··· Extracted information

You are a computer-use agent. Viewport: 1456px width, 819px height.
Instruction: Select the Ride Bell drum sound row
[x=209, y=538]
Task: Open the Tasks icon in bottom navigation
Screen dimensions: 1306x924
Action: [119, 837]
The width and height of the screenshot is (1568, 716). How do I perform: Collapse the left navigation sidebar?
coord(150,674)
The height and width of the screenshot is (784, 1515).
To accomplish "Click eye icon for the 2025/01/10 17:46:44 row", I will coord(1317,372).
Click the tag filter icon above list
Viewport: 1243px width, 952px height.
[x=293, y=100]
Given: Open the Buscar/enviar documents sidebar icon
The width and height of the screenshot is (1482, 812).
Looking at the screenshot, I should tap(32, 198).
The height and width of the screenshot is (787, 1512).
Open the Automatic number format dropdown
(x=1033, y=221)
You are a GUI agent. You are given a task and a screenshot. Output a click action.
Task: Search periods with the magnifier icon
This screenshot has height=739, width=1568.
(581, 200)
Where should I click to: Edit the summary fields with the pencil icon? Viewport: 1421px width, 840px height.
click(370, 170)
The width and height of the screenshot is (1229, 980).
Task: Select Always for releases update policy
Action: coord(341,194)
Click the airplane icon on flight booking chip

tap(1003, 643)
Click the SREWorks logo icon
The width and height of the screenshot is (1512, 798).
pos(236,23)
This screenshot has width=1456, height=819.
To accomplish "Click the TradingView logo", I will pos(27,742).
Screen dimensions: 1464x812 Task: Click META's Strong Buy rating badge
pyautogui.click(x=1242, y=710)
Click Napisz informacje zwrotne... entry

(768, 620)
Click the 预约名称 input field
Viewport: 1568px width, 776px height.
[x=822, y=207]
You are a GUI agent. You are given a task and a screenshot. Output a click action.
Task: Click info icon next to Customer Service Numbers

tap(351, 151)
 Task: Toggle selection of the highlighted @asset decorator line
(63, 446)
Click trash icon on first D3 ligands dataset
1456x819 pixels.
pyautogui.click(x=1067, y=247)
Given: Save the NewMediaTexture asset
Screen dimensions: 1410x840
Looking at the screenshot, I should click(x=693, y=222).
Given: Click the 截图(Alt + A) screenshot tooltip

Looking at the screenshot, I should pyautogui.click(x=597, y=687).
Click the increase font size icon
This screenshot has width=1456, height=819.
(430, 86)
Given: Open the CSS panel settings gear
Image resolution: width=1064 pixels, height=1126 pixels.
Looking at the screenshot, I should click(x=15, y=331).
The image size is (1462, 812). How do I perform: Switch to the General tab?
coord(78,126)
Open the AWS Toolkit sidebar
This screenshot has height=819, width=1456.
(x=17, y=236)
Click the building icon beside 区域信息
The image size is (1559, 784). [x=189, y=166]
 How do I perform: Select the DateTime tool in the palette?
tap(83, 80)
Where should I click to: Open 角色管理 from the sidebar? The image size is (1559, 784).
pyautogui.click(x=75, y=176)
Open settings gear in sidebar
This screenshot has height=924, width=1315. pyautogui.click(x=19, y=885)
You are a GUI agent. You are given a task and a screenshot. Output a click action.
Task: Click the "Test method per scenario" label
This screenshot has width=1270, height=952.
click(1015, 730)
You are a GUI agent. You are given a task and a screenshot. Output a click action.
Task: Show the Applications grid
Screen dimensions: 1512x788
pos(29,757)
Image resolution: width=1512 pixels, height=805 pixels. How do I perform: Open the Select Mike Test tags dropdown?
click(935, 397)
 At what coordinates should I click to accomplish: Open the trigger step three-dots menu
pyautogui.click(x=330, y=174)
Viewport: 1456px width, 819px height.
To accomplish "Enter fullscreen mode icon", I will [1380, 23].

······

#### [Exercise objective]
Give back the whole listing. Match it exactly.

#### [Solution to the exercise]
You are a computer-use agent. Viewport: 1456px width, 819px height.
Instruction: Select the Ride Bell drum sound row
[x=209, y=538]
Task: Open the Tasks icon in bottom navigation
Screen dimensions: 1306x924
Action: [119, 837]
The width and height of the screenshot is (1568, 716). How do I perform: Collapse the left navigation sidebar?
coord(150,674)
The height and width of the screenshot is (784, 1515).
To accomplish "Click eye icon for the 2025/01/10 17:46:44 row", I will coord(1317,372).
Click the tag filter icon above list
Viewport: 1243px width, 952px height.
[x=293, y=100]
Given: Open the Buscar/enviar documents sidebar icon
The width and height of the screenshot is (1482, 812).
Looking at the screenshot, I should tap(32, 198).
The height and width of the screenshot is (787, 1512).
Open the Automatic number format dropdown
(x=1033, y=221)
You are a GUI agent. You are given a task and a screenshot. Output a click action.
Task: Search periods with the magnifier icon
This screenshot has height=739, width=1568.
(581, 200)
Where should I click to: Edit the summary fields with the pencil icon? Viewport: 1421px width, 840px height.
click(370, 170)
The width and height of the screenshot is (1229, 980).
Task: Select Always for releases update policy
Action: coord(341,194)
Click the airplane icon on flight booking chip

tap(1003, 643)
Click the SREWorks logo icon
The width and height of the screenshot is (1512, 798).
pos(236,23)
This screenshot has width=1456, height=819.
To accomplish "Click the TradingView logo", I will pos(27,742).
Screen dimensions: 1464x812 Task: Click META's Strong Buy rating badge
pyautogui.click(x=1242, y=710)
Click Napisz informacje zwrotne... entry

(768, 620)
Click the 预约名称 input field
Viewport: 1568px width, 776px height.
[x=822, y=207]
You are a GUI agent. You are given a task and a screenshot. Output a click action.
Task: Click info icon next to Customer Service Numbers

tap(351, 151)
 Task: Toggle selection of the highlighted @asset decorator line
(63, 446)
Click trash icon on first D3 ligands dataset
1456x819 pixels.
pyautogui.click(x=1067, y=247)
Given: Save the NewMediaTexture asset
Screen dimensions: 1410x840
Looking at the screenshot, I should click(x=693, y=222).
Given: Click the 截图(Alt + A) screenshot tooltip

Looking at the screenshot, I should pyautogui.click(x=597, y=687).
Click the increase font size icon
This screenshot has width=1456, height=819.
(430, 86)
Given: Open the CSS panel settings gear
Image resolution: width=1064 pixels, height=1126 pixels.
Looking at the screenshot, I should click(x=15, y=331).
The image size is (1462, 812). How do I perform: Switch to the General tab?
coord(78,126)
Open the AWS Toolkit sidebar
This screenshot has height=819, width=1456.
(x=17, y=236)
Click the building icon beside 区域信息
The image size is (1559, 784). [x=189, y=166]
 How do I perform: Select the DateTime tool in the palette?
tap(83, 80)
Where should I click to: Open 角色管理 from the sidebar? The image size is (1559, 784).
pyautogui.click(x=75, y=176)
Open settings gear in sidebar
This screenshot has height=924, width=1315. pyautogui.click(x=19, y=885)
You are a GUI agent. You are given a task and a screenshot. Output a click action.
Task: Click the "Test method per scenario" label
This screenshot has width=1270, height=952.
click(1015, 730)
You are a GUI agent. You are given a task and a screenshot. Output a click action.
Task: Show the Applications grid
Screen dimensions: 1512x788
pos(29,757)
Image resolution: width=1512 pixels, height=805 pixels. How do I perform: Open the Select Mike Test tags dropdown?
click(935, 397)
 At what coordinates should I click to accomplish: Open the trigger step three-dots menu
pyautogui.click(x=330, y=174)
Viewport: 1456px width, 819px height.
To accomplish "Enter fullscreen mode icon", I will [1380, 23].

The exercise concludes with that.